Похожий анализ Тодоров применяет и к Фрейду. В сочинениях, посвященных остроумию и сновидениям, Фрейд описывает специфический механизм, называемый "работой сновидения", считая его характерной и исключительной особенностью сферы бессознательного. Тодоров доказывает, что символический механизм, описанный Фрейдом, не имеет ничего специфического: выделенные им приемы остроумия являются приемами любого языкового символизма, полный перечень которых содержится в традиционной риторике. Тем не менее, трактат об остроумии можно назвать наиболее значительным для своего времени исследованием в области семантики, поскольку Фрейд впервые открыл ассоциативные приемы толкования, переложив работу толкования на самого сновидца. Однако если в таком толковании и сохраняется "психоаналитичность", то лишь потому, что результат заранее ограничен содержанием психоаналитической доктрины, с которой пациент, разумеется, знаком. Как и в христианской экзегезе, толкование направляется предварительным знанием смысла, который предстоит вскрыть.

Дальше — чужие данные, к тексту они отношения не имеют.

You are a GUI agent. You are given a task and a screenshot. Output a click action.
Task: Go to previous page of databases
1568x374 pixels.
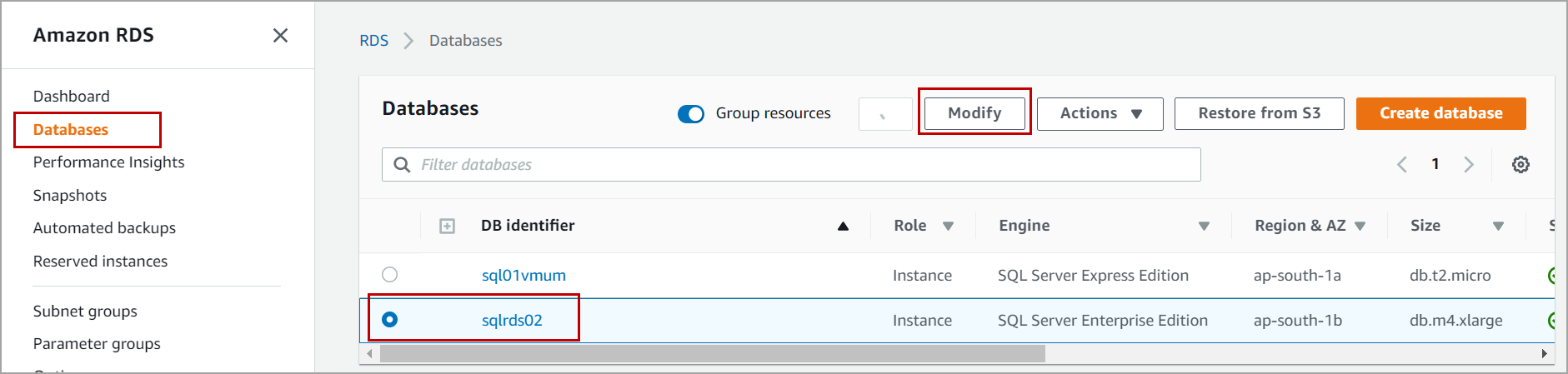tap(1402, 165)
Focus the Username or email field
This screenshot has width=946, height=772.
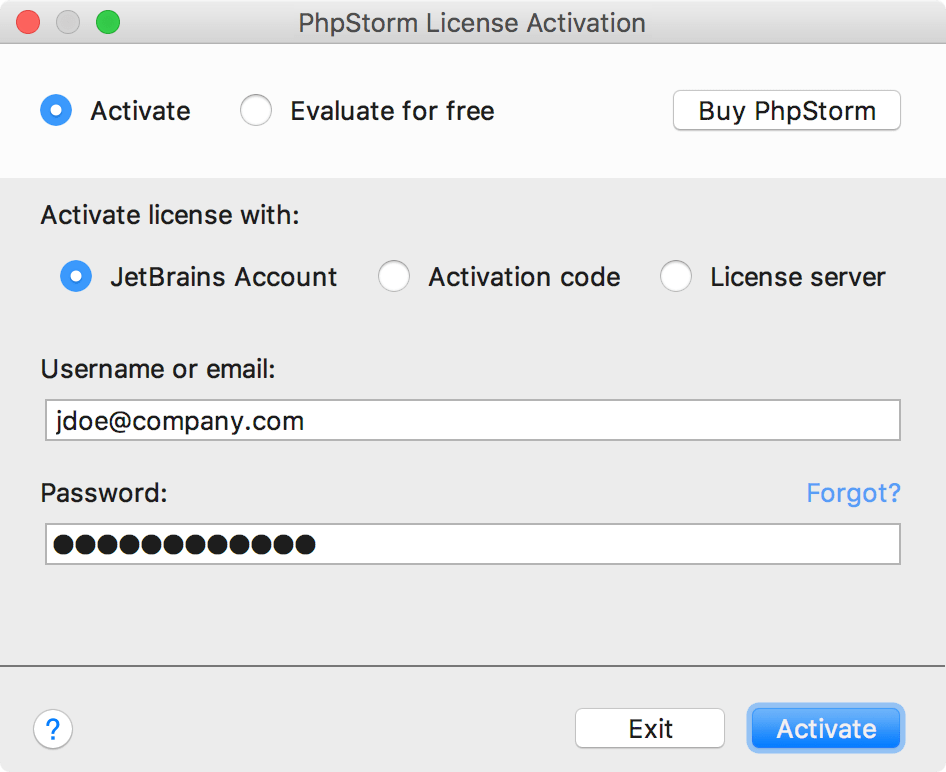[600, 421]
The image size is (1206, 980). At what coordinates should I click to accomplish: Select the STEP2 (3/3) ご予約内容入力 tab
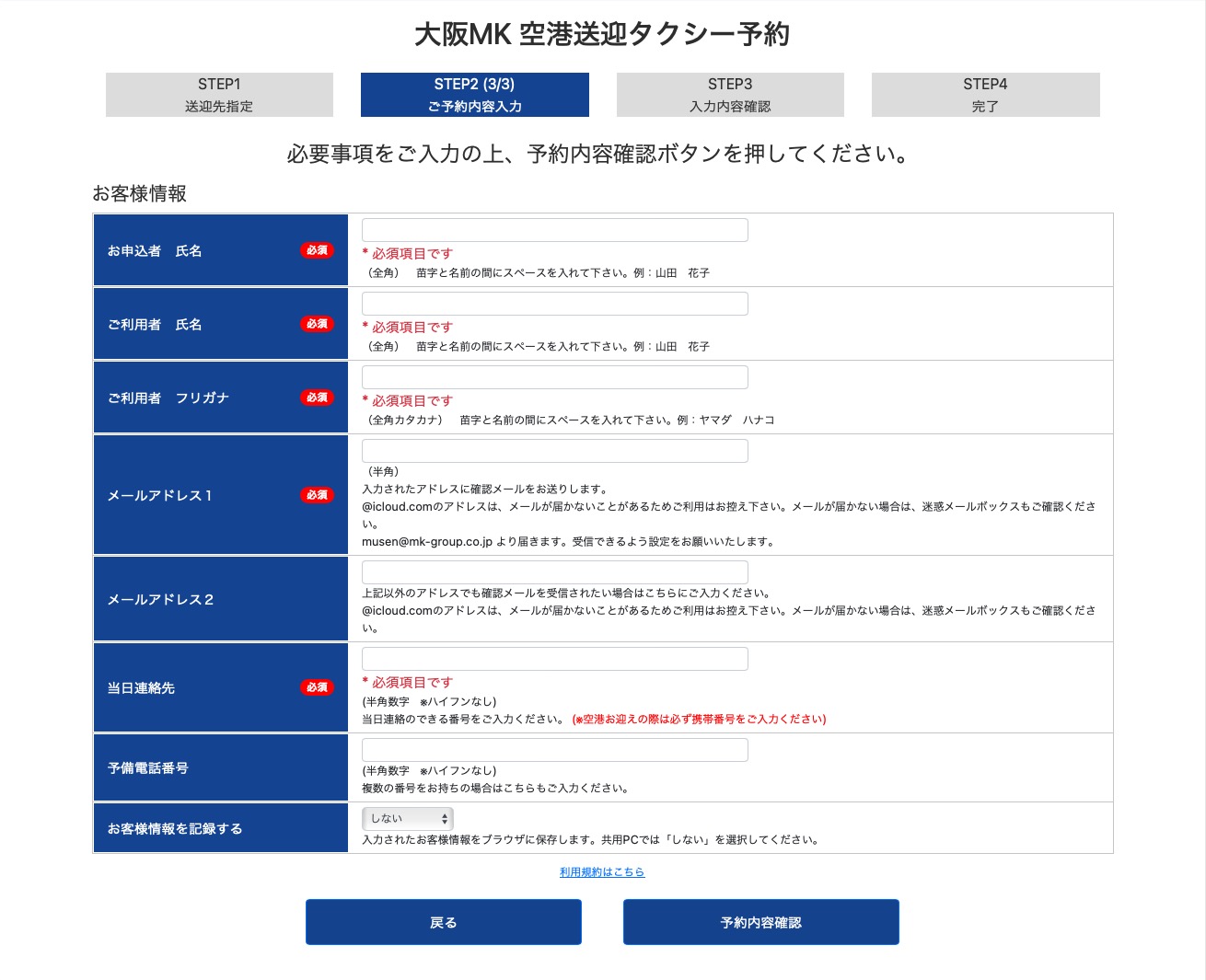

Соссюр также обнаруживает неприятие символического. Именно этот факт не позволил ему верно оценить изучавшийся им случай глоссолалии (говорения на иноязыках). Вместо того, чтобы сосредоточиться на символическом отношении, Соссюр обращает внимание лишь на референциальное подобие и готов ради этого поверить в переселение душ. Загадку "санскритоидного" языка мадемуазель Смит разгадал другой лингвист, Виктор Анри. Обратив внимание на отсутствие в этом языке буквы f, Анри предположил, что бессознательно Смит стремится ни в коем случае не говорить "по-французски". Но слово "французский" начинается с f, отчего f должна казаться ей "французской" буквой по преимуществу, которой следует особенно избегать. Изучая другой язык мадемуазель Смит - марсианский - Анри доказал его полную мотивированность и производность от французского языка. В результате Смит перешла на другой изобретенный ею язык - ультра-марсианский. Его смысл заключался в том, чтобы быть абсолютно непонятным. В любом случае ее язык мог быть лингвистичен или антилингвистичен, но никогда не алингвистичен. Возвращаясь к Соссюру, мы встречаем у него утверждение, что все знаки должны мыслиться по образцу языкового знака (описание которого Соссюром аналогично описанию аллегории романтиками) и любая семиология должна строиться по модели лингвистики. Соссюр отвергает символ с удивительной последовательностью. Тодоров находит лишь одного современного ученого, который последовательно и плодотворно строит как лингвистическую теорию, так и теорию поэзии на принципах символизма. Это Роман Якобсон. Сам Тодоров считает для себя невозможным оставаться классиком или романтиком, отдавая абсолютное предпочтение либо знаку, либо символу. Вероятно, существуют многочисленные и несводимые друг к другу способы означивания, типологию которых еще предстоит построить.